A múmia era usada para tratar uma surpreendente variedade de condições. Os médicos acreditavam que ela acelerava a cura, prevenia infecções e até curava a epilepsia. Em pó ou em tinturas, era recomendada para hemorragias internas, acidentes vasculares cerebrais e tuberculose, sendo também utilizada para combater a melancolia ou restaurar a juventude. Tornou-se, assim, um remédio comum entre a elite europeia, sendo armazenada nos boticários ao lado de outros medicamentos de origem humana, como o crânio em pó e a gordura humana destilada.

Quanto mais antigos eram os restos mumificados, mais eficazes eram considerados os seus efeitos. No entanto, à medida que a demanda por múmia superava a oferta de múmias egípcias genuínas, os comerciantes recorreram a cadáveres mais recentes, chegando até a roubar corpos para abastecer o mercado.

Apesar do seu uso generalizado, a múmia também tinha os seus críticos. No século XVI, alguns médicos começaram a questionar tanto a sua eficácia quanto as implicações éticas do seu uso. O médico suíço Paracelso, por exemplo, defendia que apenas os restos humanos frescos, e não a carne antiga embalsamada, tinham valor terapêutico, enquanto outros viam o uso da múmia como uma superstição.

Nos séculos XVII e XVIII, a ascensão da ciência empírica e os avanços na anatomia e patologia tornaram cada vez mais difícil sustentar a ideia de que tecidos preservados durante séculos poderiam curar doenças. Ao mesmo tempo, a visão pública sobre os restos humanos começou a mudar. A popularização da egiptologia e o crescente interesse arqueológico pelas múmias transformaram-nas em artefactos históricos, afastando-as da medicina e tornando o seu consumo desagradável até para aqueles que anteriormente defendiam as suas propriedades curativas.

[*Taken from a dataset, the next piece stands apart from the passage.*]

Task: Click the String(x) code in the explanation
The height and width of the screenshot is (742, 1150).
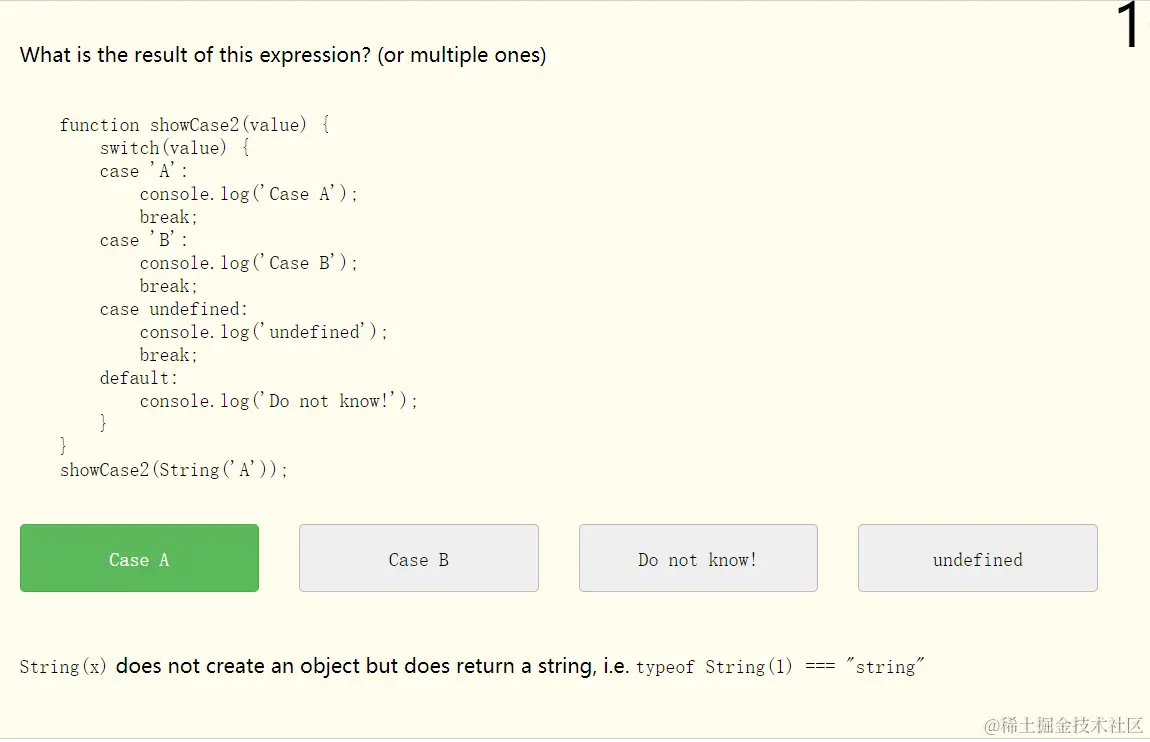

O declínio do uso da múmia ilustra bem como o conhecimento médico evolui, substituindo tratamentos outrora venerados por abordagens baseadas em evidências. Contudo, embora o uso de restos humanos para fins terapêuticos pareça chocante hoje em dia, a procura por curas milagrosas continua. Desde terapias com células estaminais até suplementos para longevidade, o desejo de explorar a essência da vida humana persiste, agora com um enfoque mais científico e rigoroso.